Convert these lines into a JSON list of strings, one string per line, skipping any blank lines. Leave the pictures out of the result.

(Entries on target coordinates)
______________________________

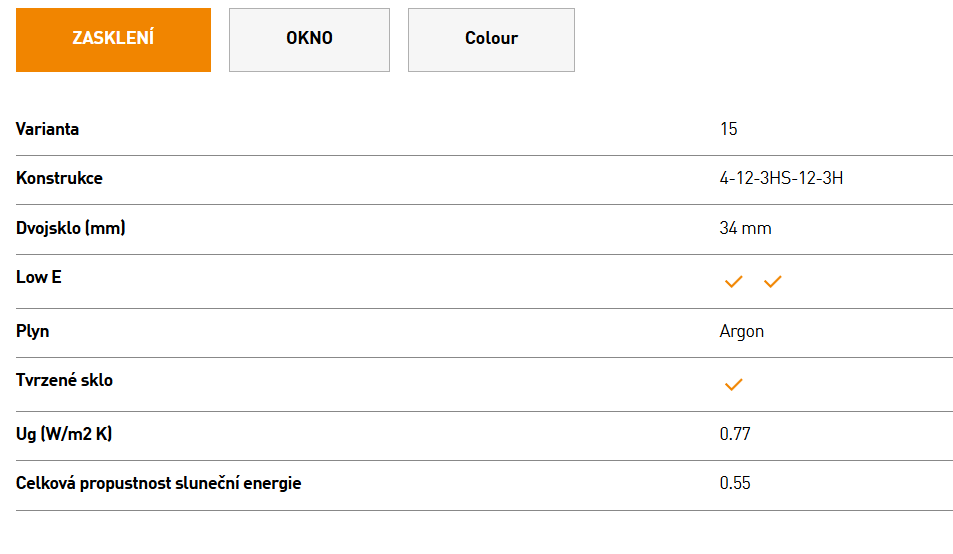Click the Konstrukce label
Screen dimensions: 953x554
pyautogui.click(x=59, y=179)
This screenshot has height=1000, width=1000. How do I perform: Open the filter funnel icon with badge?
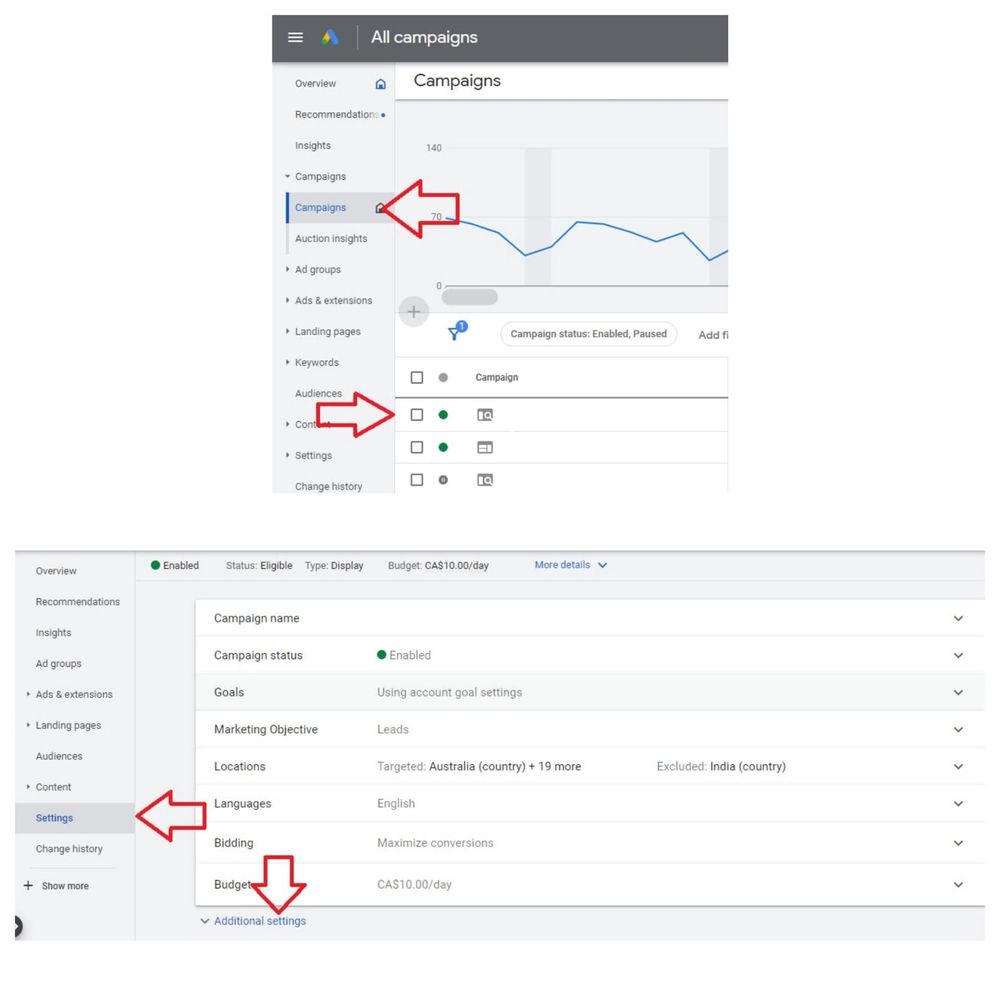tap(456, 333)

______________________________

• FULL ANSWER
[
  "Click the Konstrukce label",
  "Screen dimensions: 953x554",
  "pyautogui.click(x=59, y=179)",
  "This screenshot has height=1000, width=1000. How do I perform: Open the filter funnel icon with badge?",
  "tap(456, 333)"
]